CREATE TABLE flights AS
SELECT "AUH" AS departure, 932 AS price UNION
SELECT "LAS", 50 UNION
SELECT "LAX", 89 UNION
SELECT "LAX", 99 UNION
SELECT "SEA", 32 UNION
SELECT "SFO", 50 UNION
SELECT "SFO", 40 UNION
SELECT "SFO", 60 UNION
SELECT "SLC", 49 UNION
SELECT "SLC", 42;
By default, we combine the values of the entire table. For example, if we wanted to count the number of flights from our flights
table, we could use:
sqlite> SELECT COUNT(*) from flights;
10
GROUP BY
What if we wanted to group together the values in similar rows and perform the aggregation operations within those groups? We use a GROUP BY
clause.
Here's another example. For each unique departure, collect all the rows having the same departure airport into a group. Then, select the price
column and apply the MIN
aggregation to recover the price of the cheapest departure from that group. The end result is a table of departure airports and the cheapest departing flight.

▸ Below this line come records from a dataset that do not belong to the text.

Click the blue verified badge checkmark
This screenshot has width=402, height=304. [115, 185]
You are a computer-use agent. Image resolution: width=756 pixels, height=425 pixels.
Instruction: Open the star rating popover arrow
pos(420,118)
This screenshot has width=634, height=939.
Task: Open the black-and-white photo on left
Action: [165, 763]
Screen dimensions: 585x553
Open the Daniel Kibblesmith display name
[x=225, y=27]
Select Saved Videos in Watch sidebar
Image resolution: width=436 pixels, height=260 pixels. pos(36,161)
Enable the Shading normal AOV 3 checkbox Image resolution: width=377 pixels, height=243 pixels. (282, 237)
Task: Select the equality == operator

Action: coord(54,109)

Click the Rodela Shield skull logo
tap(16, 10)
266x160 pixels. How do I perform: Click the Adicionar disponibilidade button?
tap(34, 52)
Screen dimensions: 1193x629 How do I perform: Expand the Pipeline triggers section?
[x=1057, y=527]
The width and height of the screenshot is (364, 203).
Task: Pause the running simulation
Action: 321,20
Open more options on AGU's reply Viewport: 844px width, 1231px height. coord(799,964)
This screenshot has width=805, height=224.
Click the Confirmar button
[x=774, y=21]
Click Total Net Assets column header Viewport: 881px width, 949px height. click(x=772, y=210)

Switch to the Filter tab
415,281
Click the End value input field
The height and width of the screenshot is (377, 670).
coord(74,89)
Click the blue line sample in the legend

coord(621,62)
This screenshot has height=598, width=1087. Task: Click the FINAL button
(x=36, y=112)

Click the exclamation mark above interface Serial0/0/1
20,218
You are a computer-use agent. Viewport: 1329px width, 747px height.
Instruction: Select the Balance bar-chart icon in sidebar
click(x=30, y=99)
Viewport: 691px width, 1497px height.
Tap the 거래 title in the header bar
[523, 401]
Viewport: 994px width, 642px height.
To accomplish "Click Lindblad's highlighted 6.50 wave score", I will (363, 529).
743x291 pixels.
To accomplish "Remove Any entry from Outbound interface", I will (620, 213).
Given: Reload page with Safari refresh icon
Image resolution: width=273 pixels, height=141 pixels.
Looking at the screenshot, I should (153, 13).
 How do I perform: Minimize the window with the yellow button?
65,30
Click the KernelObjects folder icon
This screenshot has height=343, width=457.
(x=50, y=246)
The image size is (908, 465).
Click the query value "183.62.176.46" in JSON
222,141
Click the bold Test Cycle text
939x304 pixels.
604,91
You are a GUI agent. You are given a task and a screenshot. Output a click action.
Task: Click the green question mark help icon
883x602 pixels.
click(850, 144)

sqlite> SELECT departure, MIN(price) FROM flights GROUP BY departure;
AUH|932
LAS|50
LAX|89
SEA|32
SFO|40
SLC|42
HAVING
Just like how we can filter out rows with WHERE
, we can also filter out groups with HAVING
. Typically, a HAVING
clause should use an aggregation function. Suppose we want to see all airports with at least two departures:
sqlite> SELECT departure FROM flights GROUP BY departure HAVING COUNT(*) >= 2;
LAX
SFO
SLC
DISTINCT
Note that the COUNT(*)
aggregate just counts the number of rows in each group. Say we want to count the number of distinct airports instead. Then, we could use the following query:
sqlite> SELECT COUNT(DISTINCT departure) FROM flights;
6
This enumerates all the different departure airports available in our flights
table (in this case: SFO, LAX, AUH, SLC, SEA, and LAS).